EXERCISE »
Your answer must be the lines from the one containing "rhinosinusitis (39, 2295)" through the last line of the records below, copied exactly, with the pictures left out.

EXTRACTED INFORMATION »

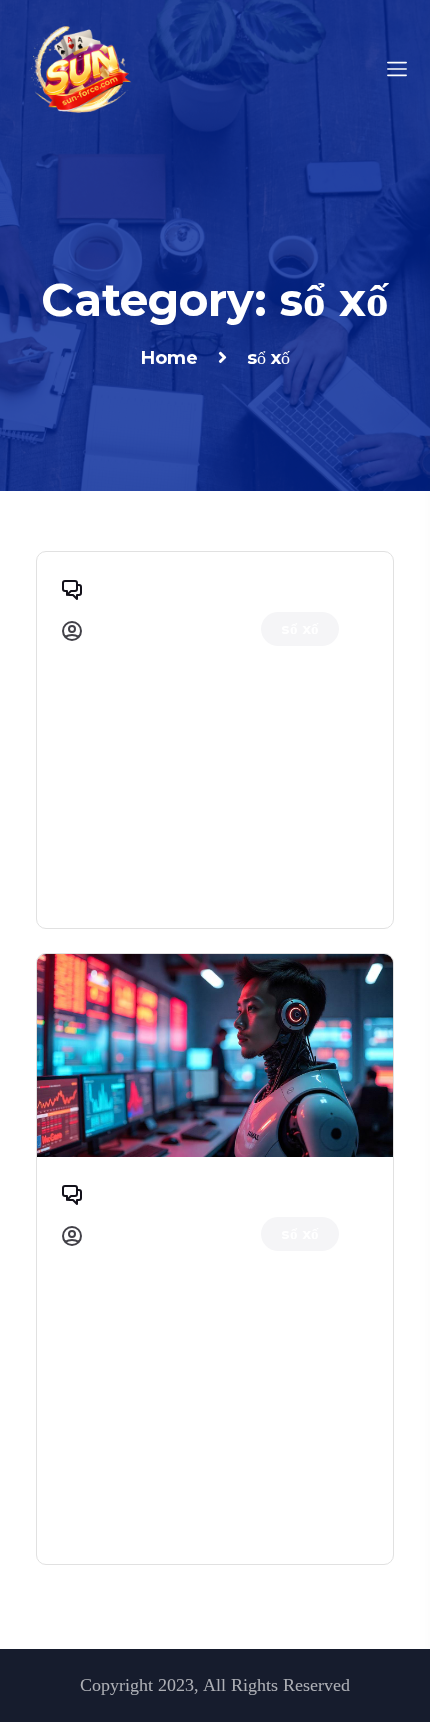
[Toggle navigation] (397, 67)
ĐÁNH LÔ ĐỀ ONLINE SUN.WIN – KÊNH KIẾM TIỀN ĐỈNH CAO (213, 1328)
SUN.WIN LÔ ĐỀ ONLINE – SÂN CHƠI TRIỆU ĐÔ (193, 723)
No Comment (144, 586)
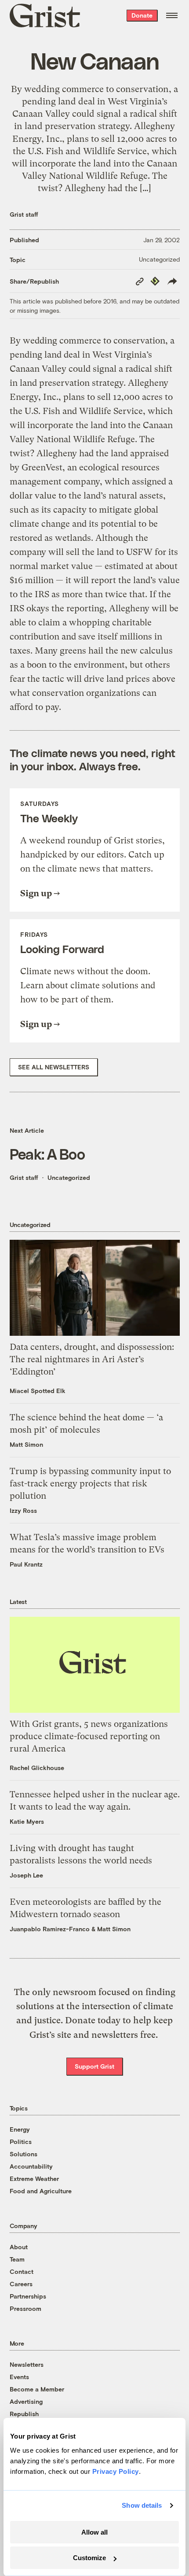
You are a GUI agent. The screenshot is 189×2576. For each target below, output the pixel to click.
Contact (21, 2271)
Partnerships (28, 2296)
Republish (24, 2413)
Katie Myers (27, 1821)
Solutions (23, 2154)
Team (17, 2259)
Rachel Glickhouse (37, 1767)
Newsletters (27, 2364)
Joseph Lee (26, 1875)
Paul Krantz (26, 1564)
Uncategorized (159, 259)
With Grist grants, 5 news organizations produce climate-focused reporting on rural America (89, 1736)
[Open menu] (172, 15)
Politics (21, 2141)
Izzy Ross (23, 1510)
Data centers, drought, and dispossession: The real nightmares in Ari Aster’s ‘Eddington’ (92, 1359)
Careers (21, 2284)
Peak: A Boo (47, 1153)
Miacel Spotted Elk (37, 1390)
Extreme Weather (34, 2178)
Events (19, 2376)
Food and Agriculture (41, 2191)
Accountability (31, 2166)
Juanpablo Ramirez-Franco (50, 1929)
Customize (89, 2557)
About (19, 2247)
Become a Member (37, 2389)
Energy (20, 2129)
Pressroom (25, 2308)
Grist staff (24, 214)
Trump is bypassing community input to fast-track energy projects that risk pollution (90, 1483)
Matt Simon (26, 1444)
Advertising (26, 2401)
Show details (142, 2505)
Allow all (94, 2532)
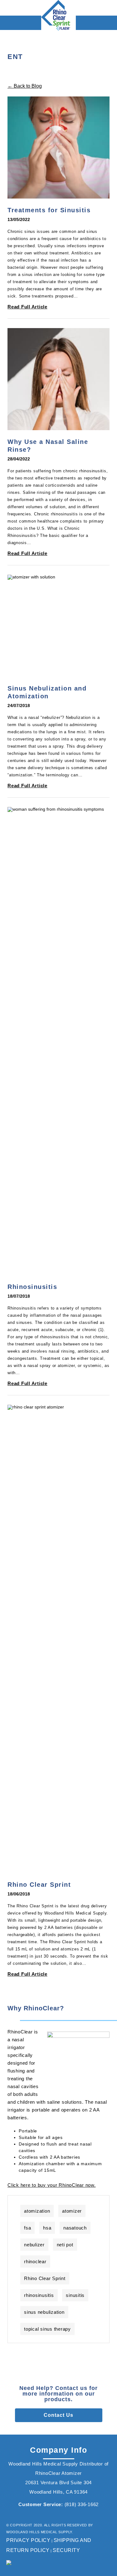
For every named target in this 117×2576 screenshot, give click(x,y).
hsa (47, 2227)
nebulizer (34, 2244)
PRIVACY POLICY (28, 2540)
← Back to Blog (24, 86)
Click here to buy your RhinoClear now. (51, 2185)
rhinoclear (35, 2261)
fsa (27, 2227)
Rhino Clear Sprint (39, 1884)
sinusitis (75, 2295)
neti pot (65, 2244)
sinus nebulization (44, 2312)
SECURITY (66, 2550)
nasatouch (75, 2227)
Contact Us (58, 2415)
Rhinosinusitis (32, 1286)
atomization (37, 2211)
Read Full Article (27, 306)
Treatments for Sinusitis (48, 210)
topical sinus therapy (47, 2329)
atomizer (72, 2211)
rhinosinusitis (39, 2295)
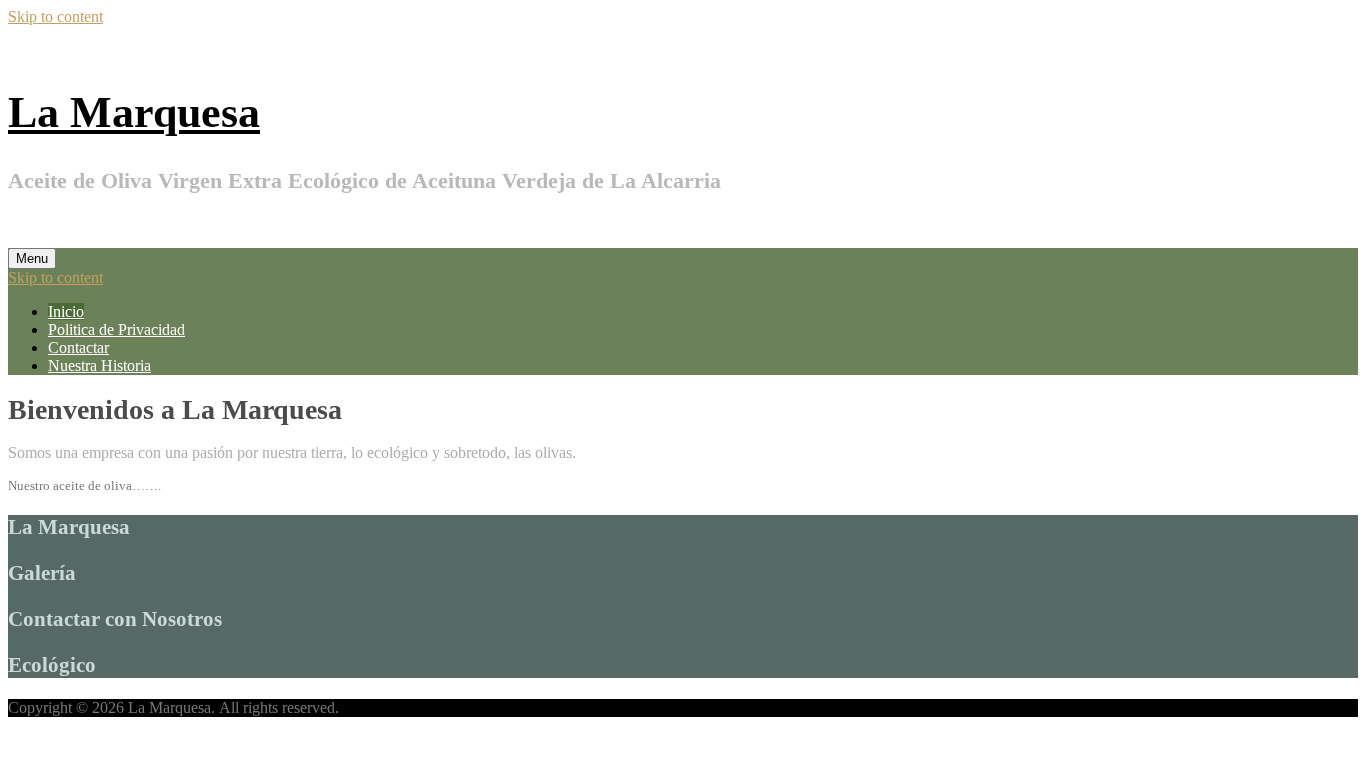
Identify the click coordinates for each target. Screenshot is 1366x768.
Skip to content (55, 16)
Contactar (78, 347)
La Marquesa (134, 112)
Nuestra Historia (99, 365)
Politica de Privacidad (116, 329)
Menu (32, 258)
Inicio (66, 311)
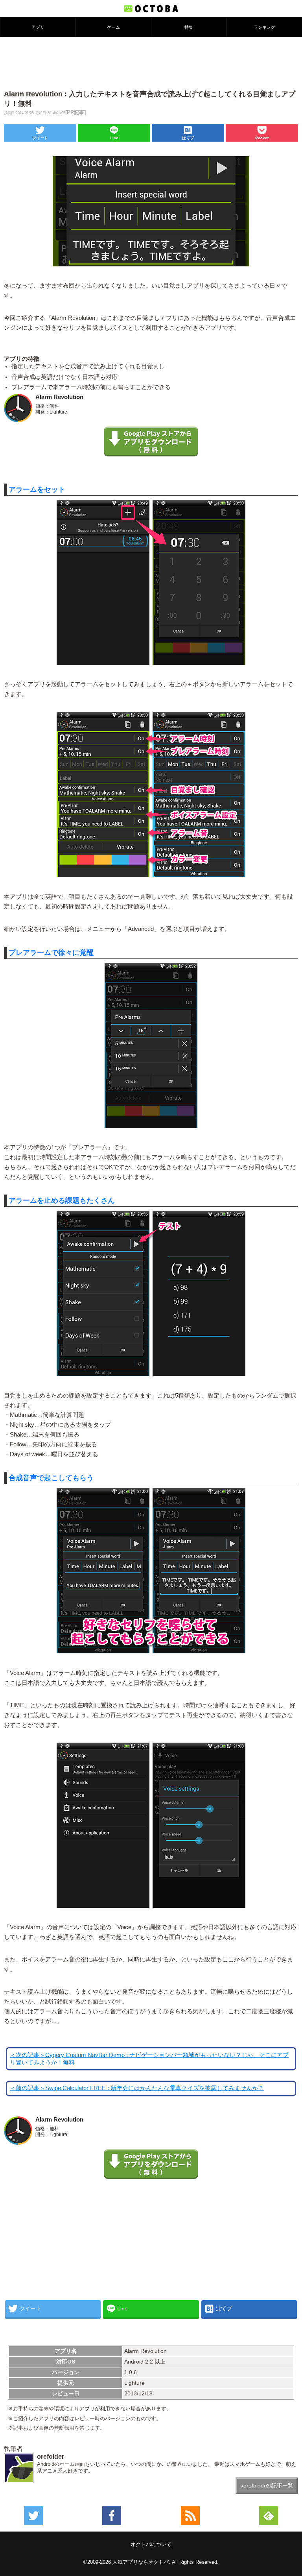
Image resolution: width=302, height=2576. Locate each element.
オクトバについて (151, 2544)
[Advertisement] (151, 62)
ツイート (40, 138)
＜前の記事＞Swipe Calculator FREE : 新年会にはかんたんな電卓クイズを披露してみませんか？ (137, 2088)
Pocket (262, 138)
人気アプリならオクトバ (140, 2562)
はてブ (188, 138)
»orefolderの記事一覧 (266, 2485)
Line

EXERCISE OUTPUT »
rhinosinusitis (39, 2295)
Identify the click coordinates for each target. Screenshot is 1366x768.
Skip to content (55, 16)
Contactar (78, 347)
La Marquesa (134, 112)
Nuestra Historia (99, 365)
Politica de Privacidad (116, 329)
Menu (32, 258)
Inicio (66, 311)
Image resolution: width=302, height=2576. Locate each element.
オクトバについて (151, 2544)
[Advertisement] (151, 62)
ツイート (40, 138)
＜前の記事＞Swipe Calculator FREE : 新年会にはかんたんな電卓クイズを披露してみませんか？ (137, 2088)
Pocket (262, 138)
人気アプリならオクトバ (140, 2562)
はてブ (188, 138)
»orefolderの記事一覧 (266, 2485)
Line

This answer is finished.